Eine Startberechtigung lässt sich trotz und auch wegen der Kategorisierung fast nie garantiert absehen. Während es manche Spieler der Q-School-Top-28 (Kategorie 17) noch auf manche hochdotierte Turniere schaffen, kommen die darunter liegenden Kategorien nur bei Turnieren zum Zug, die deutlich weniger Preisgeld ausloben.
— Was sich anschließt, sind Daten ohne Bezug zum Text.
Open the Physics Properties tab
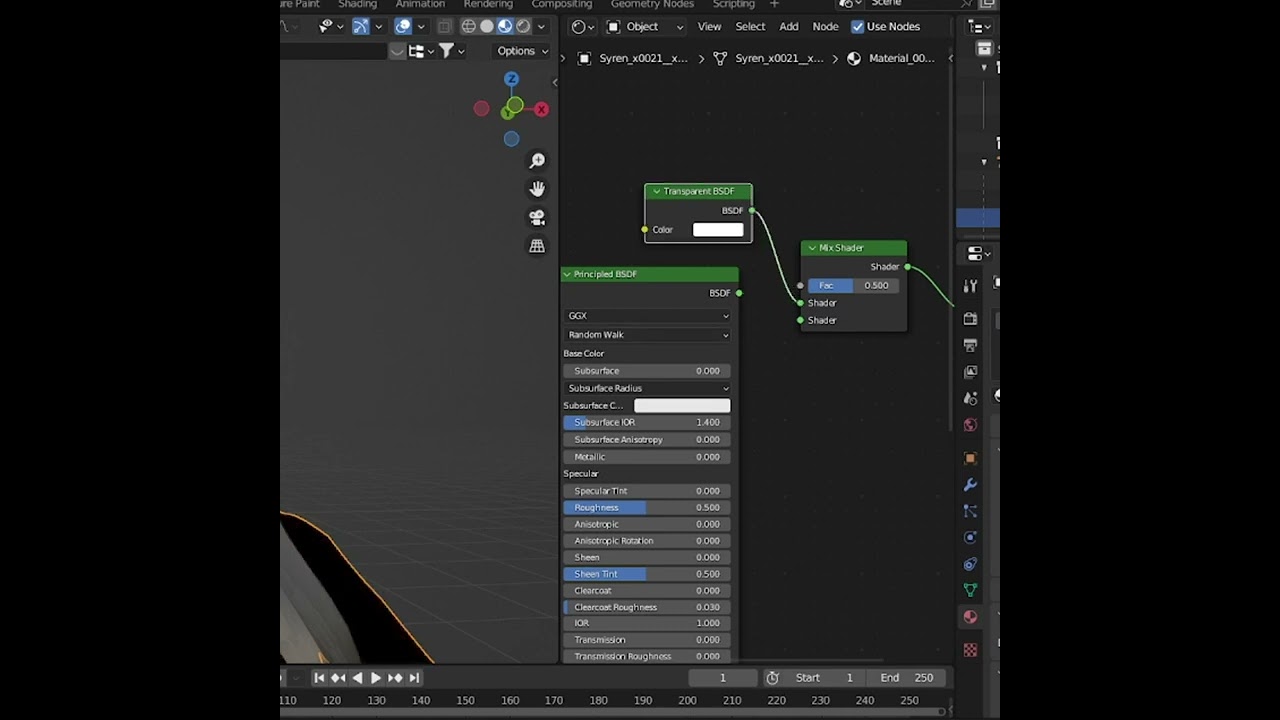The image size is (1280, 720). [x=970, y=537]
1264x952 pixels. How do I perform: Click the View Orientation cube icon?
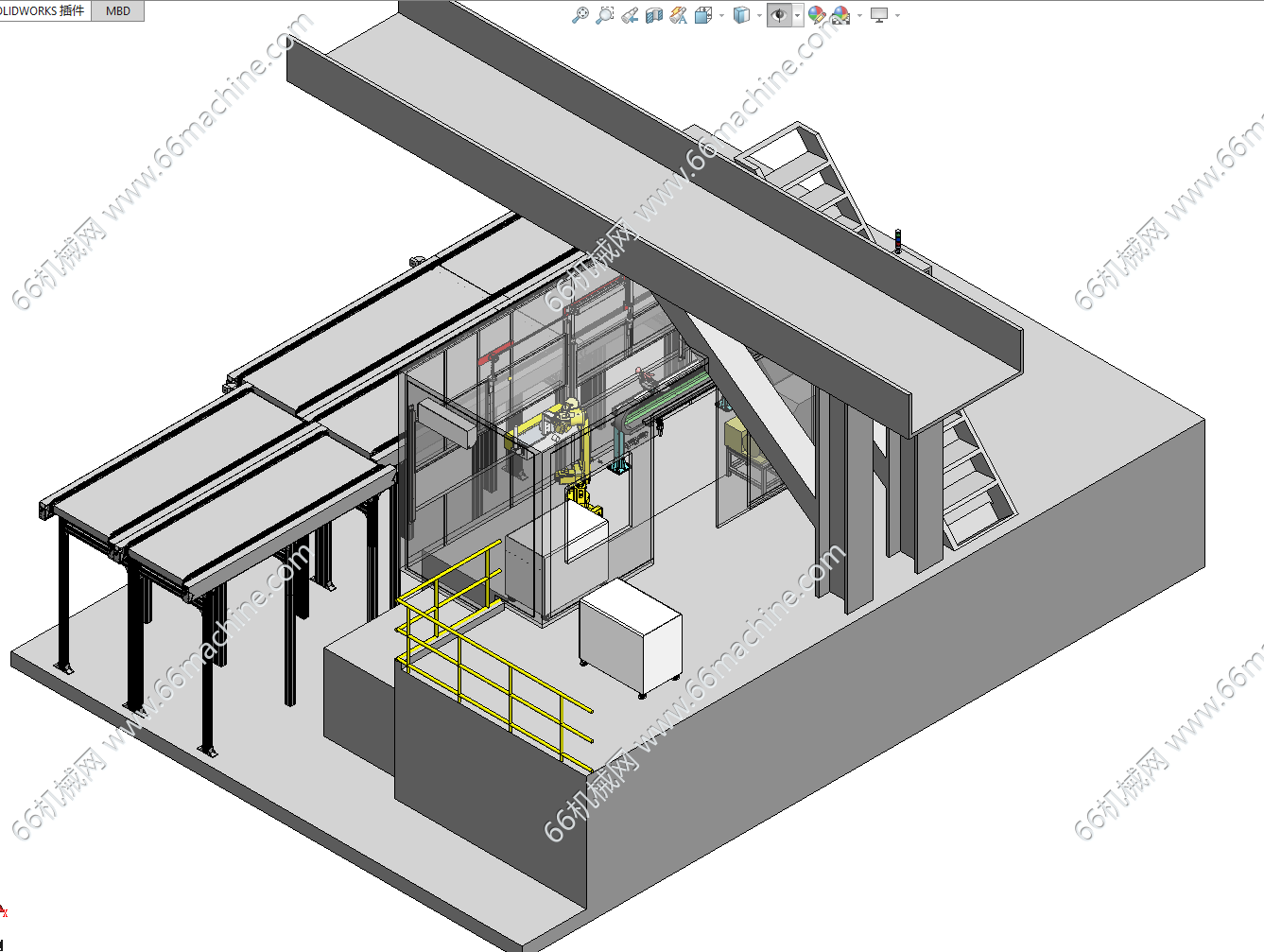pyautogui.click(x=702, y=15)
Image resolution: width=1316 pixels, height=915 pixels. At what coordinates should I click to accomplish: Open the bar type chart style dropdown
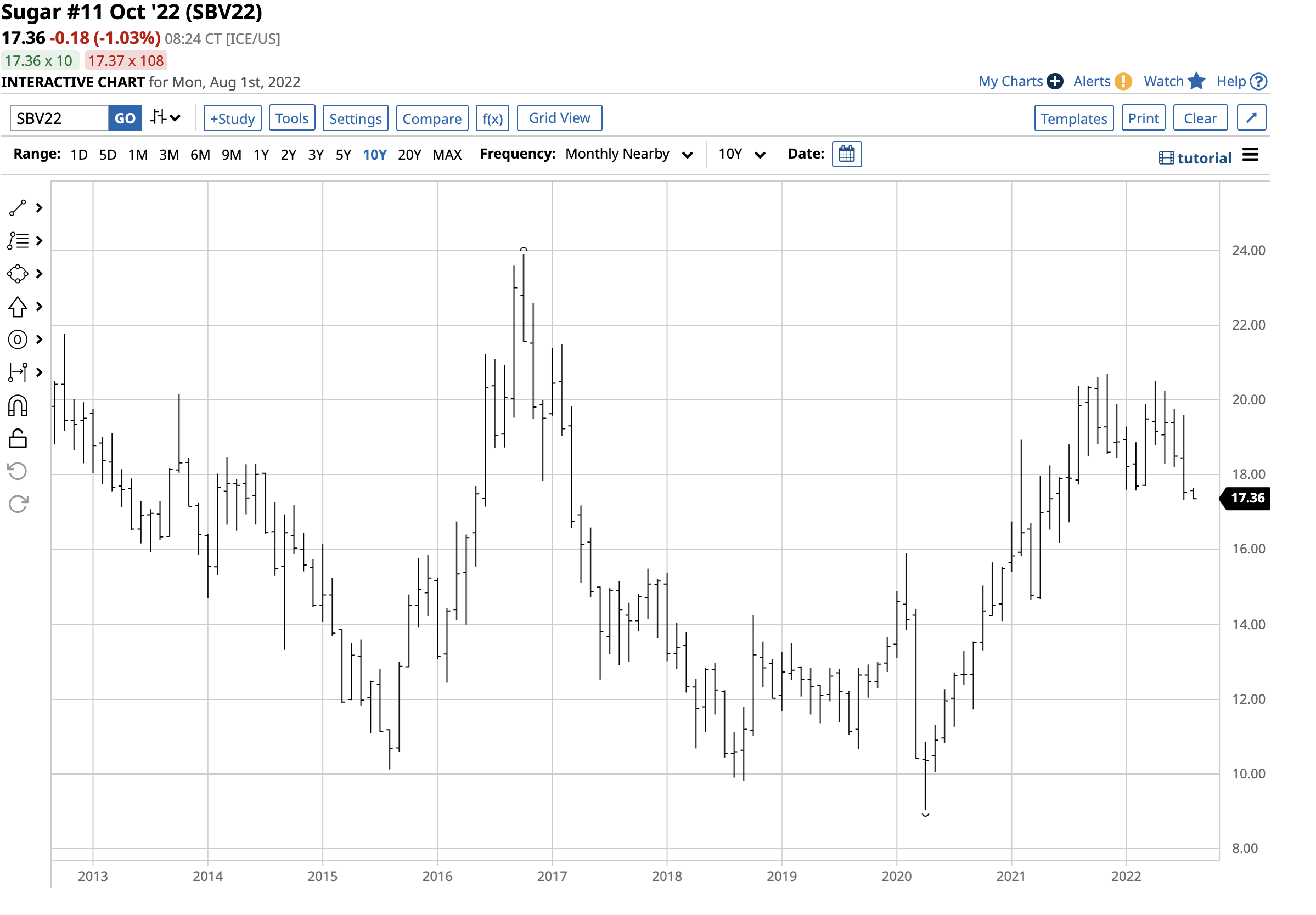coord(166,118)
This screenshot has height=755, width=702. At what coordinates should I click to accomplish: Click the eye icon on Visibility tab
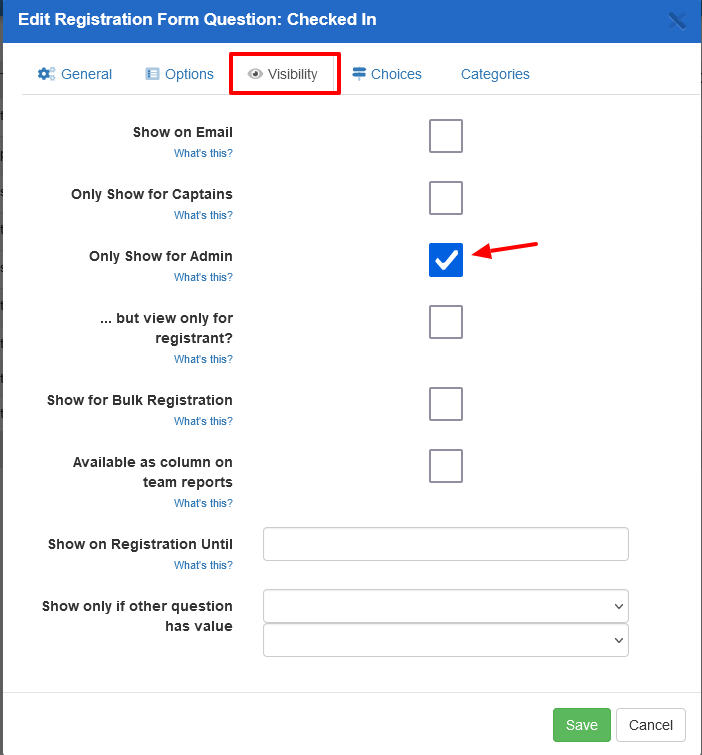click(255, 74)
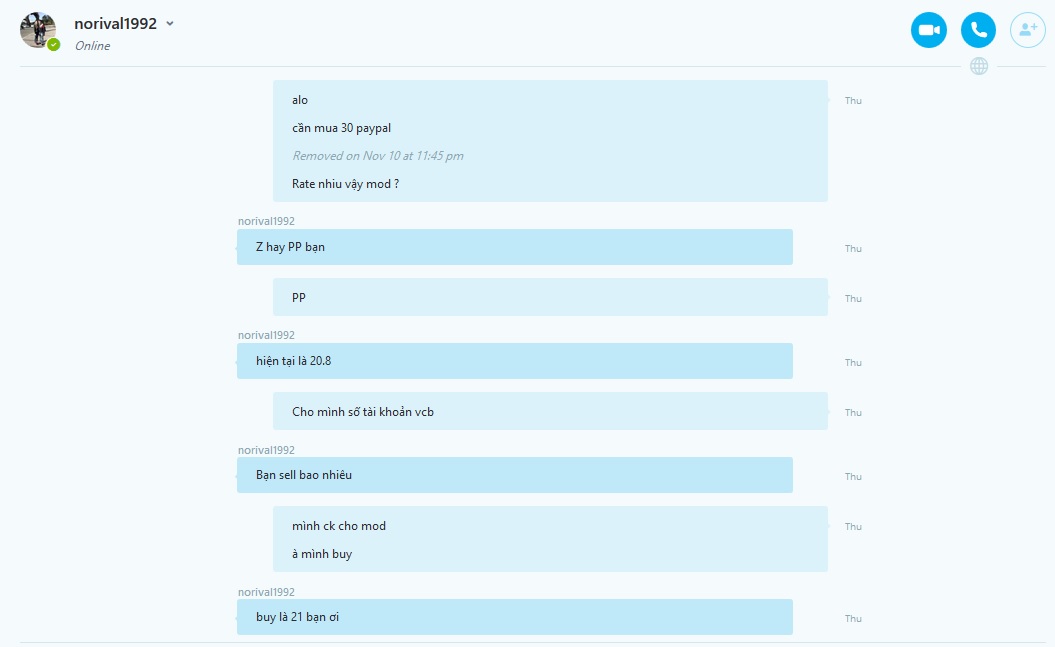Screen dimensions: 1055x647
Task: Select the 'buy là 21 bạn ơi' message
Action: click(515, 617)
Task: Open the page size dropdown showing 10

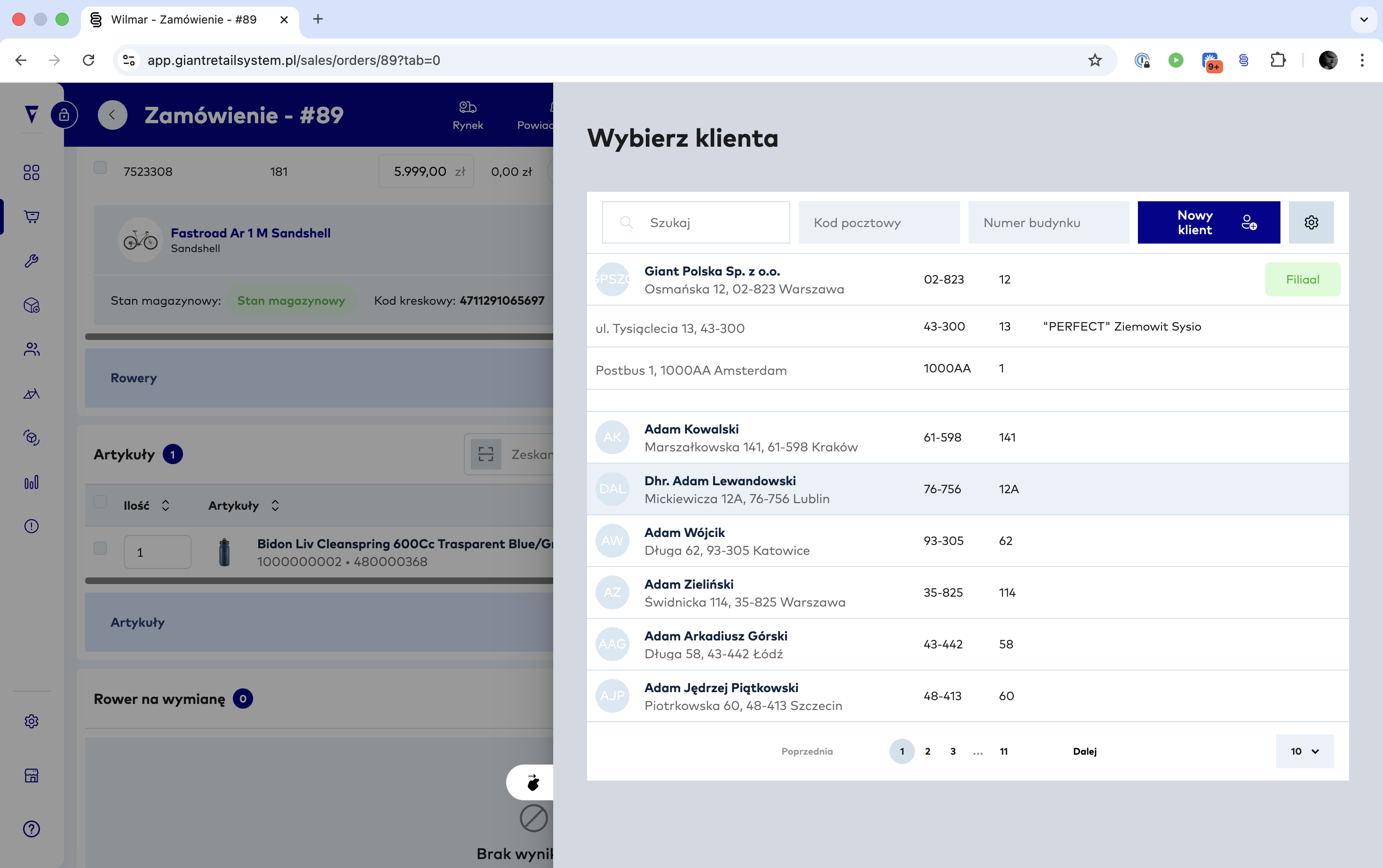Action: pos(1304,751)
Doch die Wahrscheinlichkeitsrechnung ins Starterfeld zu kommen wird vor allem durch zwei Blackboxen der Startplatzvergabe unmöglich: sowohl die Anzahl der Plätze, die auf Einladung der Turnierleitung (Kategorie 6) vergeben werden, als auch der Plätze, die über nationale und regionale Ranglisten (Kategorie 8) erfolgen, sind unbestimmt.

Wer unter Kategorie 17 spielt, muss spontan sein

„Spieler, die unterhalb Q-School-Kategorie 17 gelistet sind, dürfen sich erst dann für European Tour Turniere melden, wenn es ihnen gestattet wird“, erklärt Fritsch. Man dürfe sich nicht einfach anmelden. „Man muss darauf warten, dass die Tour sich bei einem meldet und man im Meldesystem freigeschaltet wird“, so Fritsch weiter. „Diese Spieler und ihre Caddies müssen daher stets abrufbereit sein und sehr spontane Entscheidungen über die Teilnahme an weltweiten Turnierorten treffen. Die Starterlisten stehen oft erst kurz vor Anfang des Turniers fest. Das ist nichts für jedermann. Vor allem, wenn Familie hinzukommt.“

Im starken Kontrast zu der enormen Wichtigkeit der Kategorien für den einzelnen Profi steht die Intransparenz des Verfahrens und die scheinbare Willkür mit denen die Tour die Voraussetzungen für eine Listung immer wieder verändert. Von Seiten der European Tour heißt es lediglich, dass sie die Änderungen in Absprache mit dem Tournament Commitee zusammenstellt und das Komitee diese dann genehmigt.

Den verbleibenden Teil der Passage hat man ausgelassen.